Возвратившись в Рим, в один прекрасный зимний день сидел А. П. Боголюбов в своей студии, как вдруг к нему вошел Александр Андреевич Иванов. Такое появление сильно озадачило „офицера“, ибо до той поры он только почтительно кланялся знаменитому художнику на улице.
— Вы были в Сорренто и делали этюды, — сказал Иванов, — покажите-ка их-с. Да, говорят, что и картину писали с пункта Щедрина.
— Писал, но не знаю, как вы ее найдете, — отозвался тот, — я только что ее закончил, а потому буду очень счастлив слышать ваше мнение.
С этими словами А. П. Боголюбов усадил гостя на стул против мольберта и стал показывать сперва этюды и наконец поставил картину.
Раз пять, не говоря ни слова, Иванов перебрал этюды и наконец сказал:
— Поздравляю-с, хорошо-с! Картину продаете-с?
— Конечно, продаю!
— А сколько-с?
— Цены не знаю, право, назначьте сами, мне это гораздо приятнее, ибо я никогда ничего не продавал за границей, — ответил молодой художник.
— Двести скуди довольно?
— Очень благодарен.
— Ну-с, так пришлите ее ко мне.
— Но будьте так добры, скажите ваши замечания насчет моих этюдов. Я пишу еще ощупью, — обратился к Иванову А. П. Боголюбов.
— Мне про вас говорил мой приятель Франсуа, и я вижу, что вы его слушали, это умный художник, но вы лучше пишите, чем рисуете, — займитесь последним, это никогда не повредит. Молодежь ошибочно думает, что кисть есть все. Нет, она только совершенна, когда ею художник пишет и рисует.

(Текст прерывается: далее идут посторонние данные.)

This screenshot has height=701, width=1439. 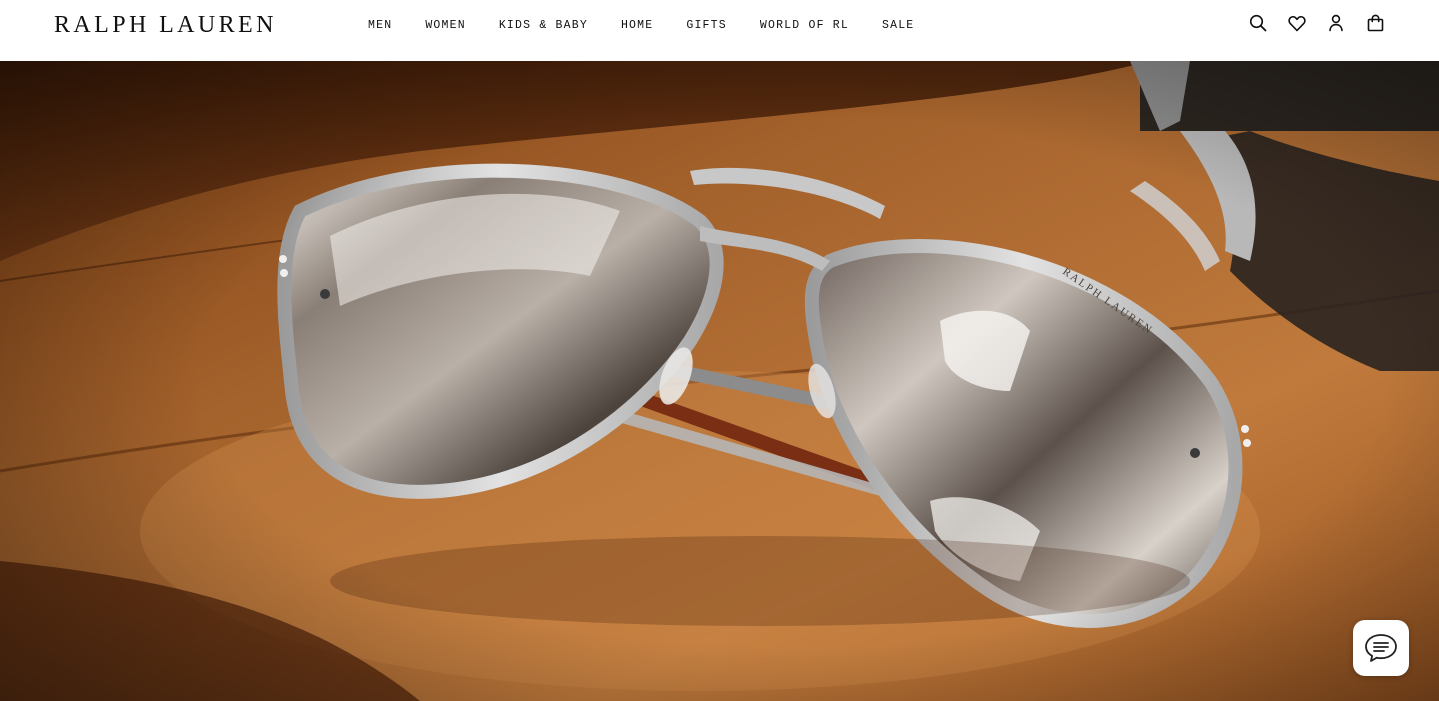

Последние слова Иванова всегда жили в моей памяти, — писал А. П. Боголюбов. — Много рассказывали курьёзного про этого замечательного русского художника, но всё это бледнеет перед его серьезным художественным трудом и тем глубоким знатоком натуры, которым показал себя Иванов в своих этюдах к картине. Имя его всегда будет первое на страницах русской истории искусства, хотя он далеко не был колорист и живописец, но всё это забывается, когда вникаешь в добросовестный труд.

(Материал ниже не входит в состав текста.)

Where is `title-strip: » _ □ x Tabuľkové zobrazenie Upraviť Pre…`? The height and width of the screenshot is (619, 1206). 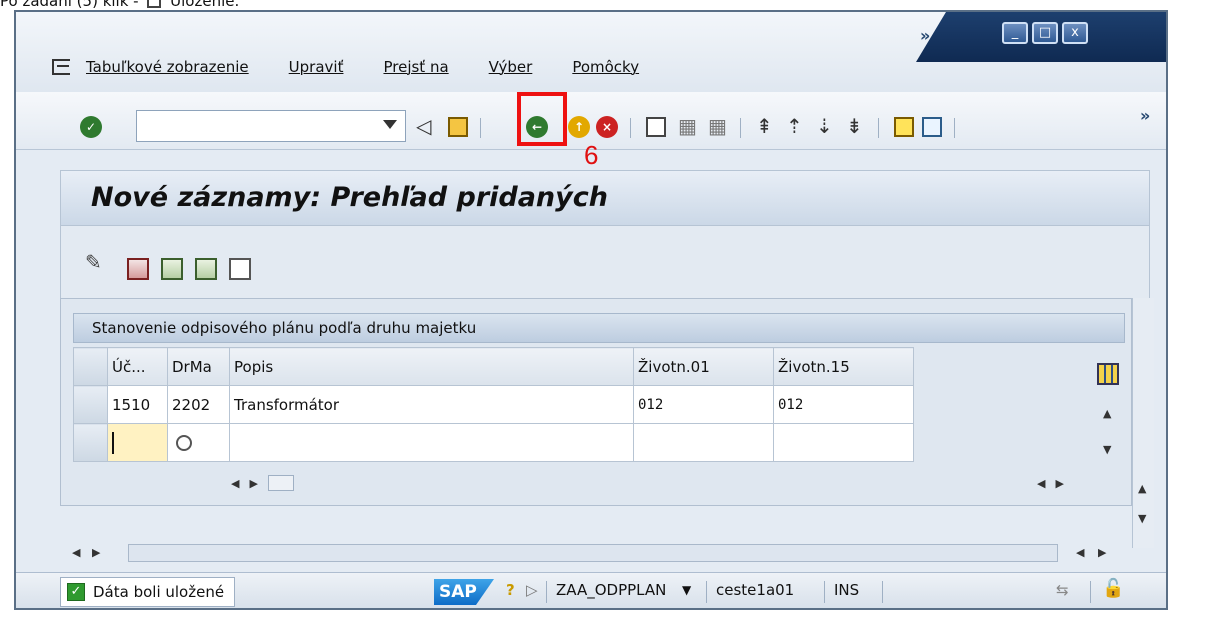 title-strip: » _ □ x Tabuľkové zobrazenie Upraviť Pre… is located at coordinates (591, 52).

Иванов был маньяк. А кто говорил, что имел букашку в мозгу. Когда дело дойдёт до моих отношений с ним в Париже, то я по собственному убеждению могу сказать, что он боялся отравы. Что он дурачил глупцов — и это правда. Рассказывают, что он иногда позволял заставать себя сидящим над чтением еврейской Библии. Быстро закрывал громадную книгу, говоря: „Умные вещи необходимо и почитать“. А в еврейской грамоте он столько же смыслил, сколько свинья в апельсинах. А посетитель с подобострастием говорил: „Вот учёный-то мастер!“
Всю свою жизнь он маклачил и нищенствовал, напуская на себя какое-то таинство двадцатидвухлетним писанием своего Иоанна и Христа. Жил очень скупо и скромно, хотя имел небольшие средства, и умер в тревогах по денежным делам, продавая свою картину правительству. Но умер, оставя славное имя, чтимое всеми, кто только понимает истинное глубокое художество» [166] .

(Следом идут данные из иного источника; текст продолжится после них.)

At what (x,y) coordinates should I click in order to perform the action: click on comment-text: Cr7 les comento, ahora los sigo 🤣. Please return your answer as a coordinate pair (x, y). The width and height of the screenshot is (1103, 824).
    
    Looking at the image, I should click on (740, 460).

А. П. Боголюбов подметил то, чего не замечали или не хотели замечать исследователи жизни и творчества А. А. Иванова: художник хорошо разбирался в людях и вел игру с ними, когда считал то необходимым. Достаточно хотя бы привести его письма к А. О. Смирновой-Россет, касающиеся получения материальной помощи от императорского двора.
166
Боголюбов А. П.Записки моряка-художника // Волга. 1996. № 2, 3. С. 51–63.
А. Иванов писал и не однажды, что не знает жизни, теряется в трудных ситуациях. И слова его воспринимались как адресатами, так и исследователями как истина. Удивительно, и те и другие соотносили их с человеком, которому по знанию человеческой природы в русской живописи равного не было и нет.
Он много передумал и прочел, развил свой ум и приобрел большие знания, и потому наивными выглядят, к примеру, слова Е. С. Некрасовой (не говорю здесь о других), сказанные о художнике: «…Всю жизнь проживший в своей студии, неразрывно с своим созданием, он не знал многих сторон жизни, почти совсем не знал людей…» [167]
167
Некрасова Е. С.Н. В. Гоголь и Иванов. Их взаимные отношения // Вестник Европы. 1993. № 12. С. 615.